Keep in mind: Customers who leave reviews often have strong opinions—positive or negative—and they may not reflect the experiences of all borrowers. But patterns in the complaints, such as those around transparency and service, can be informative.

Does Nelnet have a customer service team?

With Nelnet, you can expect a customer service team that is ready to assist with loan repayment questions, general inquiries, and potential issues you might face. Nelnet manages all the loans it services, which means you’ll communicate with its team when you need assistance.

Here’s a detailed list of how you can reach out to Nelnet’s customer service team:

  • Phone: Contact Nelnet by phone depending on your location. The customer service lines are open Monday from 8 a.m. to 9 p.m. Eastern, Tuesday and Wednesday from 8 a.m. to 8 p.m. Eastern, and Thursday and Friday from 8 a.m. to 6 p.m. Eastern.
    • U.S. residents can call 888-486-4722. 
    • International callers may dial 303-696-3625. 
  • Email: Nelnet has a contact form on its website for written inquiries. For specific written requests, you can email [email protected].
  • Mail: For conventional mail, send letters to: Nelnet, P.O. Box 82561, Lincoln, NE 68501-2561. 
    • California residents can mail letters to P.O. Box 82578, Lincoln, NE 68501-2578.
  • Social media: Nelnet maintains an active presence on social platforms. You can connect with it on Facebook, X (formerly known as Twitter) @Nelnet, and LinkedIn.

With multiple communication channels, Nelnet offers flexibility to borrowers regarding how they can get in touch for support. It’s wise to keep these details handy should you need to reach out with questions or concerns about your student loan.

Nelnet FAQ

Does Nelnet offer private or federal student loans?

Nelnet is known primarily as a federal student loan servicer, meaning it manages loans on behalf of the Department of Education. It’s tasked with helping borrowers manage and repay their federal student loans.

Nelnet Bank is Nelnet’s private student loan company. Read our review of Nelnet Bank student loans if you’re interested.

Does applying with Nelnet hurt my credit?

Nelnet is a loan servicer and not a lender, so you won’t apply for a loan or loan consolidation with Nelnet. 

This process will not hurt your credit if you’re applying for a Direct Consolidation Loan through the federal government. The federal government doesn’t perform a hard credit check when you apply for a consolidation loan.
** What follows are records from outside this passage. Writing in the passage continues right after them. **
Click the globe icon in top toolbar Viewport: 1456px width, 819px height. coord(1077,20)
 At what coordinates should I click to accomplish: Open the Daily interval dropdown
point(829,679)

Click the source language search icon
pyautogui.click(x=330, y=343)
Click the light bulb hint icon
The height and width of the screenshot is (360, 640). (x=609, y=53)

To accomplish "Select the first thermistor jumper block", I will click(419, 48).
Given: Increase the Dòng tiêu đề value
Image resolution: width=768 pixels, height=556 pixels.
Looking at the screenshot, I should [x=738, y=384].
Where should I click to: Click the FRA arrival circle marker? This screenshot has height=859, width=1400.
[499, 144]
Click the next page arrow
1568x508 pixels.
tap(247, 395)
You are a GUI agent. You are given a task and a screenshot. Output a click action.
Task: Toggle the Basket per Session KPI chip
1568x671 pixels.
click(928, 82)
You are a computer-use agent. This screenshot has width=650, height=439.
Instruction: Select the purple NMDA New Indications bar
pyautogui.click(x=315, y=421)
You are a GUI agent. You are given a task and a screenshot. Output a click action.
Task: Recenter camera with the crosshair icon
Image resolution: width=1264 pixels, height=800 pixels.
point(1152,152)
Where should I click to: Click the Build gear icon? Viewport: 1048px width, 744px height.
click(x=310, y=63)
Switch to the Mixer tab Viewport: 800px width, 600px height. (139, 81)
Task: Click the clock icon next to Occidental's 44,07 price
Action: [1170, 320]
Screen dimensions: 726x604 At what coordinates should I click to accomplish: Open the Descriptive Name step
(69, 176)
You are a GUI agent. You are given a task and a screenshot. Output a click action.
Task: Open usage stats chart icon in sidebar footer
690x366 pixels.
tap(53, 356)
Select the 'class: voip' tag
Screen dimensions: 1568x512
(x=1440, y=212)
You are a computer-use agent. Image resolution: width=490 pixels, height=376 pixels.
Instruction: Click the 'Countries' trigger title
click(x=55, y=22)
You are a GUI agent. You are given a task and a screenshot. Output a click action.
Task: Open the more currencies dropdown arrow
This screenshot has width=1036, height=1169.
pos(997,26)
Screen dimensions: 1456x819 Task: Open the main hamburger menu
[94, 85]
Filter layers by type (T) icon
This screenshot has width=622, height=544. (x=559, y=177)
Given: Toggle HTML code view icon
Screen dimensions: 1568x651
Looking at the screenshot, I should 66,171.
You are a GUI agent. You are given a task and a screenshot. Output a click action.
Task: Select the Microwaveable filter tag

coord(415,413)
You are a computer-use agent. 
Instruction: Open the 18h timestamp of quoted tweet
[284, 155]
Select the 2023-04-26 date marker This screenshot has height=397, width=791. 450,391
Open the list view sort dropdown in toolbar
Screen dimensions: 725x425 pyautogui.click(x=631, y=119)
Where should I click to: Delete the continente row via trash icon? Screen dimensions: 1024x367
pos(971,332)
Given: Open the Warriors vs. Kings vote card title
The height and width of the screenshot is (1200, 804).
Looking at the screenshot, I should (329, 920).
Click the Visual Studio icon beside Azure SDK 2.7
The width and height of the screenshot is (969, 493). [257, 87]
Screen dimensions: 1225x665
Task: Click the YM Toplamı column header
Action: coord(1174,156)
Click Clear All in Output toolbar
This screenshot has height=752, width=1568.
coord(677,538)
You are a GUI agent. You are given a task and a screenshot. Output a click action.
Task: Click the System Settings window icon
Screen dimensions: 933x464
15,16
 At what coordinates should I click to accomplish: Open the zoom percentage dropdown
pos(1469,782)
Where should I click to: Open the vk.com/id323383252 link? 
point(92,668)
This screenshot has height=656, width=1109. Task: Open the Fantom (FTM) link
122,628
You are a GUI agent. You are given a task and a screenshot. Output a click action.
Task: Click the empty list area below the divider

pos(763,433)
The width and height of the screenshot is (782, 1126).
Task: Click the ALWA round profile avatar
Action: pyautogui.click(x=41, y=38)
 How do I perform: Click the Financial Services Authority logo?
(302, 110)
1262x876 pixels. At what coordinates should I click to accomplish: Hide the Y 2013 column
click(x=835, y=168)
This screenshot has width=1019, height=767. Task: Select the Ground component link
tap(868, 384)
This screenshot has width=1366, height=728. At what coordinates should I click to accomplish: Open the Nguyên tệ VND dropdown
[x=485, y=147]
Does Nelnet require a cosigner?

If you’re applying for a federal student loan or Direct Consolidation Loan through the federal government, you don’t need a cosigner. 

What can Nelnet student loans be used for?

The federal loans Nelnet services are used to pay for education-related expenses. This includes tuition, room and board, and books. These funds are sent to the school first to cover these expenses, and the school refunds any leftover amount to the student to use for living expenses.

How long does it take to receive funds from Nelnet?

Nelnet doesn’t distribute funds to borrowers. When you take out a federal student loan, the Department of Education sends the funds to your school. The process can take one to three weeks for first-time borrowers. 

After your first payment, your financial aid is disbursed automatically for the following terms.

Is Nelnet responsible for paying off my current student loans?

If you apply for a Direct Consolidation Loan, the Department of Education will pay off the federal loans you requested to consolidate. Nelnet will then manage your new Direct Consolidation Loan. 

Remember, it’s your responsibility to continue paying your loans until your new consolidation loan is active.

Can Nelnet student loans be forgiven?

Nelnet-managed loans could be forgiven if they’re federal loans and you meet certain criteria set by the Department of Education. Forgiveness programs include Public Service Loan Forgiveness, Teacher Loan Forgiveness, and forgiveness due to total and permanent disability. 

You must apply for these programs and meet all the eligibility criteria to have your loans forgiven.